Fascinating, huh? That’s how his teachers felt. Like trying to teach a clam.
I can’t recall a less motivated student. Bright, talented, but a C student and not interested in doing any better. No hobbies. Coordinated, but no real interest in sports. A reader, but no discernible passion. Other teachers and I shook our heads. Such possibilities going to waste. How to reach someone like this? Dismissive of most literature, dismissive of opinions different from his own, a bit of a know-it-all. A year. A year and a half.
He was on scholarship, and the chair of the board met with him to try to help him recognize the opportunity he was wasting. Not a lot of movement. The board questioned continuing his scholarship. Mom was tearing her hair out. Dad was done with him. Teachers rolled their eyes.
And then he signed up for a photography elective. He could have taken it earlier, but, really, we gave other students priority because they were better students, they had earned it.
He and another student spent one afternoon a week in our darkroom. At the same time, he was enrolled in a filmmaking class that we instituted this year, for the first time, because our school has grown so large that not every student can participate in the school play. William enjoyed photography. He loved filmmaking. We closed school early for a snowstorm, and William, for the first time, expressed an emotion. He was crestfallen. He would miss photography.
So far, so good. A student without apparent interest found an interest. But here’s where it gets interesting.
William started making eye contact, even smiling from time to time. He went out of his way to talk to the woman with whom he carpooled to school each morning—earlier, he sat in silence. His attitude improved, his effort improved, his work improved, his grades improved, his relationships with teachers and schoolmates improved. A tough, experienced teacher commented on his new life. He started to open, like a clam.
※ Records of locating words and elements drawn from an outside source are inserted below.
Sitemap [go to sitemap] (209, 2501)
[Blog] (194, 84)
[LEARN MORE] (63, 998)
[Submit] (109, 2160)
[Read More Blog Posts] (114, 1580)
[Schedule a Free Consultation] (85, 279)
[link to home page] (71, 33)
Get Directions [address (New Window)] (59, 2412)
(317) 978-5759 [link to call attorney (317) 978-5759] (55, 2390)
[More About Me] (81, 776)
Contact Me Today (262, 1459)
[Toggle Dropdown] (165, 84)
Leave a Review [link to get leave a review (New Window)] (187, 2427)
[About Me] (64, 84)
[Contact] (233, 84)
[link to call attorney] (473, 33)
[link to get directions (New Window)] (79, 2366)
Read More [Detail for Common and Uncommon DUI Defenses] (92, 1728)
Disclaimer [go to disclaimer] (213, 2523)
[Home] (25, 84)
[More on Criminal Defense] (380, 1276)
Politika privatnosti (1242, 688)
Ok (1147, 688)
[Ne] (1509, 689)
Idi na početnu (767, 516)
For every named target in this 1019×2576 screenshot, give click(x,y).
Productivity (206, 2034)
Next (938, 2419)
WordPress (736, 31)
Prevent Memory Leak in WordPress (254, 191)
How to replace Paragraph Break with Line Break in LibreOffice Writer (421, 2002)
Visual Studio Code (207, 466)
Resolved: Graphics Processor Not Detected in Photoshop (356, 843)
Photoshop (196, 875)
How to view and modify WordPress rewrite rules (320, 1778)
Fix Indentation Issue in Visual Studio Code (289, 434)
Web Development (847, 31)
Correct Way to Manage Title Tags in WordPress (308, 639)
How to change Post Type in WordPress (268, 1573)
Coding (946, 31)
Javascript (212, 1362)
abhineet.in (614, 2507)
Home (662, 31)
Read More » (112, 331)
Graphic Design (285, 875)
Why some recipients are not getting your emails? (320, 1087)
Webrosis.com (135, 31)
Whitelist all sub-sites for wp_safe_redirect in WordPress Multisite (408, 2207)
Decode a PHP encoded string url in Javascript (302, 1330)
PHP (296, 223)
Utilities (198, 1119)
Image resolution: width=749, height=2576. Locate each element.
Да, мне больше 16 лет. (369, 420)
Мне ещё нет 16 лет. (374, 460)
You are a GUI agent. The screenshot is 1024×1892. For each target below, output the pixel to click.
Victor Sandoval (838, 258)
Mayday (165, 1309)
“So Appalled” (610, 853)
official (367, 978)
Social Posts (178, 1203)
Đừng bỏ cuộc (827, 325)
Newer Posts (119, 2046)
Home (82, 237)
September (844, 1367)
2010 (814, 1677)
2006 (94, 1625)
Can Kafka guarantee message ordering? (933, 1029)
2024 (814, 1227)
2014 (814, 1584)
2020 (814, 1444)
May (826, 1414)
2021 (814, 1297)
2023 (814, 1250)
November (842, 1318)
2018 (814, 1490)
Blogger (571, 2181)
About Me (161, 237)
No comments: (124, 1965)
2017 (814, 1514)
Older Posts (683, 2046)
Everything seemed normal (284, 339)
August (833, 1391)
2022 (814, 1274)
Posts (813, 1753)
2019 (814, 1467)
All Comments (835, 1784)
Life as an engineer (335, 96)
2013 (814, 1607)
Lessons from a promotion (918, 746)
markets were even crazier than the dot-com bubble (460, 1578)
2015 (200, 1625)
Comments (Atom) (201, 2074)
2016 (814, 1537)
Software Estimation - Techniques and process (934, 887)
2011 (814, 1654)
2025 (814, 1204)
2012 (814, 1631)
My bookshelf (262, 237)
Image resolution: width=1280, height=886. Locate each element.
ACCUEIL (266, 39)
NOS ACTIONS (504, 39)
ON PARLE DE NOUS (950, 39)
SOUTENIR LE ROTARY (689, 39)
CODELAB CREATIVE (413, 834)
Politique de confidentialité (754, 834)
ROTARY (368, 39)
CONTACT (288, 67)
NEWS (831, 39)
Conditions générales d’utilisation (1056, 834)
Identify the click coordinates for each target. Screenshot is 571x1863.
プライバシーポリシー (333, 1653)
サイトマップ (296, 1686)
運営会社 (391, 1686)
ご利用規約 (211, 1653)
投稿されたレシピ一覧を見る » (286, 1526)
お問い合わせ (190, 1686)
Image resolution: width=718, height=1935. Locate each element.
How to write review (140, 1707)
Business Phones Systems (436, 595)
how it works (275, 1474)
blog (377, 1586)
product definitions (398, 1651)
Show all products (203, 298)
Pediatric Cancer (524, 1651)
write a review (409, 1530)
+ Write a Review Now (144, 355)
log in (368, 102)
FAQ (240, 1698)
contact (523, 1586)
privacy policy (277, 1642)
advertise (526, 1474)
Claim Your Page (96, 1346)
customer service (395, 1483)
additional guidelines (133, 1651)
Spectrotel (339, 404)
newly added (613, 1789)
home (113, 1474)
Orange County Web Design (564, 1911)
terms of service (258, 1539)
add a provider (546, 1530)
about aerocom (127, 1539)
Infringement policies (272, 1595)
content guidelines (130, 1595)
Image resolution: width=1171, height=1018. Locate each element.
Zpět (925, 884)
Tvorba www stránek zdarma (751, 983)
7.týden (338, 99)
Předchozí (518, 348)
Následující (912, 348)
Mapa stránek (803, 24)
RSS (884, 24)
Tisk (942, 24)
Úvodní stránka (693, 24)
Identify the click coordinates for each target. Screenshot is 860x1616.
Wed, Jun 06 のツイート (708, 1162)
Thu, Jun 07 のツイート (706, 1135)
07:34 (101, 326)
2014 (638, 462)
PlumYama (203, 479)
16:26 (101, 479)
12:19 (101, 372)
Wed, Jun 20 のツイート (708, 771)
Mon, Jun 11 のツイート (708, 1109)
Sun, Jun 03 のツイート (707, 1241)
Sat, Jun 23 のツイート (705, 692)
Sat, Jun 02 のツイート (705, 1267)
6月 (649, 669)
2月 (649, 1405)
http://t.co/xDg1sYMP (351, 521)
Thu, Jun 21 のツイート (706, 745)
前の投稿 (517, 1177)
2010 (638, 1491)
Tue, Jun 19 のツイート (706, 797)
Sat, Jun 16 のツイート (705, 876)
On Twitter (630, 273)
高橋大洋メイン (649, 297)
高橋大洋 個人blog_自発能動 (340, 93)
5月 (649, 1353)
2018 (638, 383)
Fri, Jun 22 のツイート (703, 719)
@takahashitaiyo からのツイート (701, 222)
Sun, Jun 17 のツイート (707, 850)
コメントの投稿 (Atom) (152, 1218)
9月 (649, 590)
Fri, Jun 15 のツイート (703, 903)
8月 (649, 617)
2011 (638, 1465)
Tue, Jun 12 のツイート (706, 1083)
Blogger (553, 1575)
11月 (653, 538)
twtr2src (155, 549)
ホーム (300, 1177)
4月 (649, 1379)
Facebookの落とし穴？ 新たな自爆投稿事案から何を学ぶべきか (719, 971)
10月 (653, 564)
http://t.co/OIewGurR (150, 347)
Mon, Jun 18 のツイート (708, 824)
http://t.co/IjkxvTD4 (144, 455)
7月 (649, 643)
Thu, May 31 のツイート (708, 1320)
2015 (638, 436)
I remember a similar student—this one, Guy, I’ll call him, had a different personality. He wasn’t dismissive and apathetic, he was just goofy. His grades were terrible, his effort was lacking, his attitude—if he paid attention long enough to have an attitude—was, well, like the attitude of a stone skipping over a pond.
And then, who knows why, he started taking flying lessons. (Our school is a couple of miles from a rural airstrip for propeller planes.) He got a job to pay for them. He decided he wanted to be a pilot. He knew he’d have to improve his grades, to learn some math. And he did it, rapidly. It was like watching a butterfly emerge from a chrysalis in speeded-up nature documentary style. He applied to aeronautic colleges and was admitted to every one. And he’s now a commercial pilot.
It’s one thing to believe that we are whole beings. It’s another thing to see how one little movement toward interest gradually opens us like a chrysalis. Or like a clam.